* Your tasks *
**A.** From the upper cervical chiropractic excerpt, echo the passage starting with "Moreover, symptoms are" and going on through "going away again.".
**B.** List the factors that the upper cervical chiropractic excerpt says influence how a patient feels.
**C.** Based on the upper cervical chiropractic excerpt, answer yes or no for each statement and quote the words that decide it: (i) An adjustment is given even when no imbalance is detected. (ii) The healing process is described as linear. (iii) Weakness from muscular and ligament damage can take weeks or months to stabilize.

* Page excerpt *
——
Moreover, symptoms are variables in that they are not really indicative of the patient’s true state of health. Many factors influence how a patient feels: stress, fatigue, weather conditions, state of mind, etc. Therefore, adjustments cannot be predicated on how the patient feels at any given time. “I feel bad” or “I feel good” is not a sufficient reason to adjust or not to adjust. The only safe and reliable method is to check the patient for the presence or absence of neurological interference and postural distortion. If no evidence of imbalance is detected, no adjustment is rendered.


Retracing is the process the body goes through as the healing process takes place. The healing process is a non-linear process as as it takes place old symptoms and injuries can come to the surface for a short period of time before going away again.


The doctor of chiropractic’s responsibility in upper cervical practice is to correctly analyse the atlas misalignment and to measure its distortion effects on the patient’s body. The analysis consists of measuring the degrees of the C1 vertebral displacement into the planes of motion, and establishing the procedure for the adjustment in each case. Treatment consists of maximally reducing the misalignments of the atlas, restoring the spinal and pelvic distortions to the vertical axis of the body, and monitoring the patient’s progress.

The patient should be monitored until the body is stable in a balanced position. Muscular and ligament damage create weakness that can take weeks or months to stabilise. The patient should be checked for neurological interference regardless how he or she feels.
——
* Available data *
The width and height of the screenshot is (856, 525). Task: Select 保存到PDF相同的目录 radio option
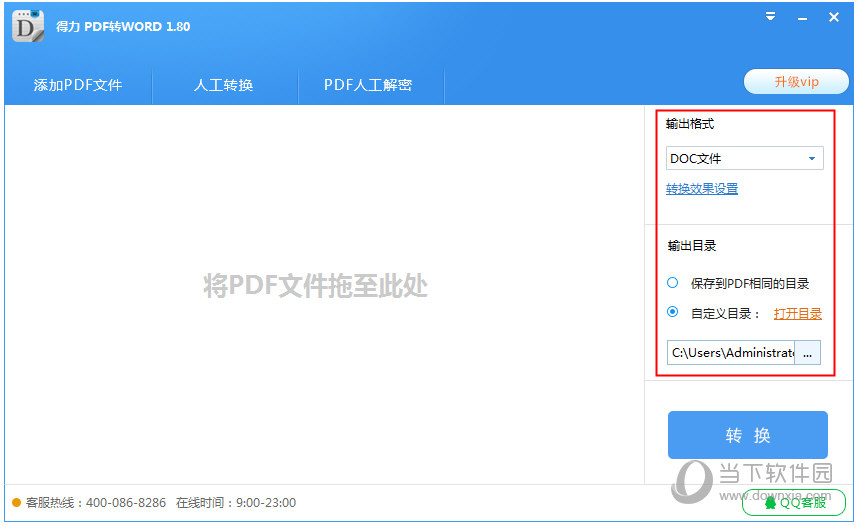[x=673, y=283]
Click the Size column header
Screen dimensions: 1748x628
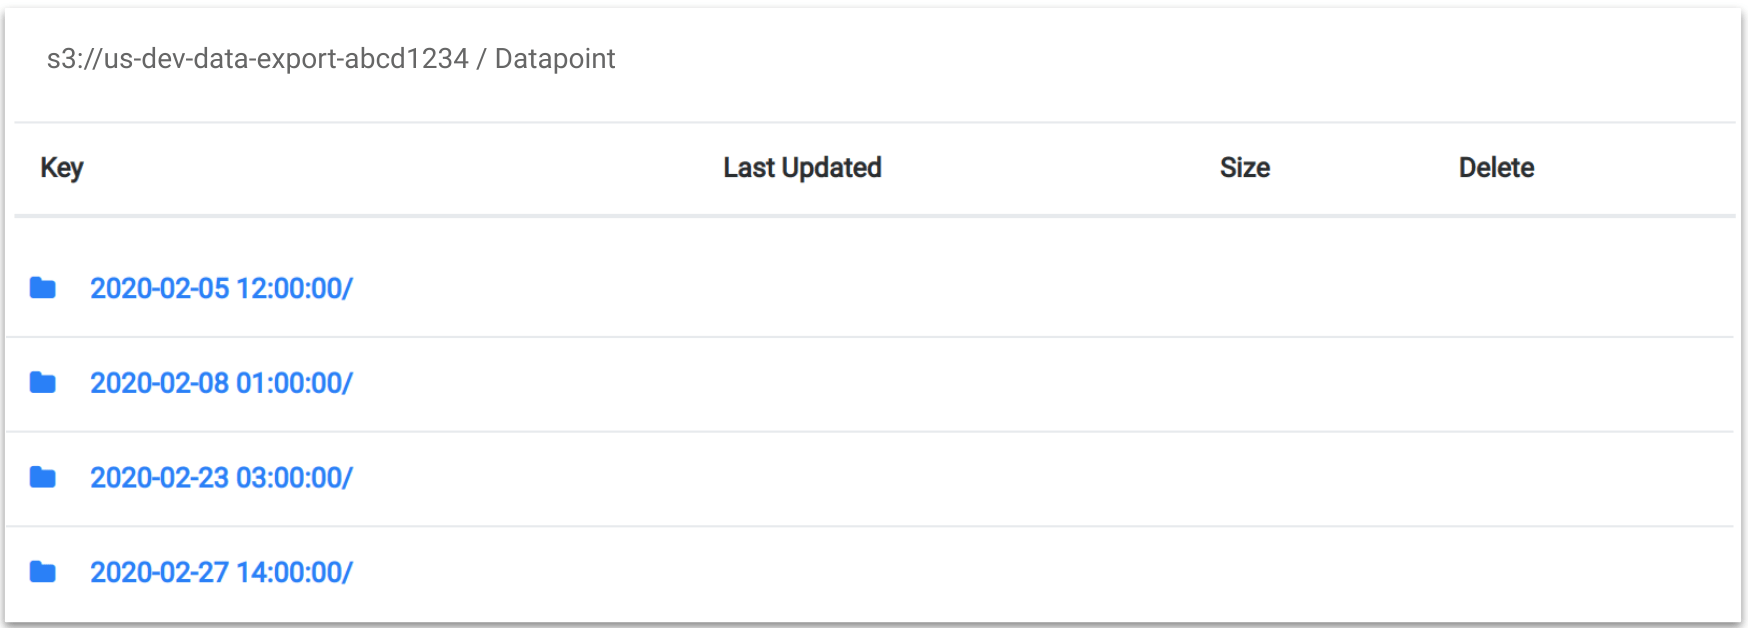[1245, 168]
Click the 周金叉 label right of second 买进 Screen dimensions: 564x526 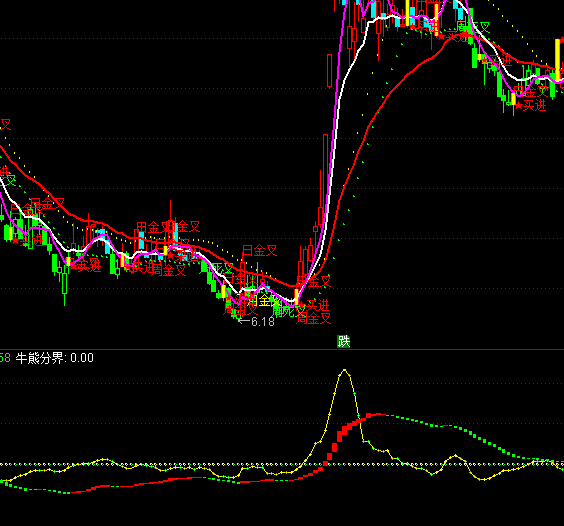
——
* Numbered answers *
**A.**
Moreover, symptoms are variables in that they are not really indicative of the patient’s true state of health. Many factors influence how a patient feels: stress, fatigue, weather conditions, state of mind, etc. Therefore, adjustments cannot be predicated on how the patient feels at any given time. “I feel bad” or “I feel good” is not a sufficient reason to adjust or not to adjust. The only safe and reliable method is to check the patient for the presence or absence of neurological interference and postural distortion. If no evidence of imbalance is detected, no adjustment is rendered.


Retracing is the process the body goes through as the healing process takes place. The healing process is a non-linear process as as it takes place old symptoms and injuries can come to the surface for a short period of time before going away again.

**B.**
stress
fatigue
weather conditions
state of mind

**C.**
(i) No: "If no evidence of imbalance is detected, no adjustment is rendered."
(ii) No: "The healing process is a non-linear process"
(iii) Yes: "Muscular and ligament damage create weakness that can take weeks or months to stabilise."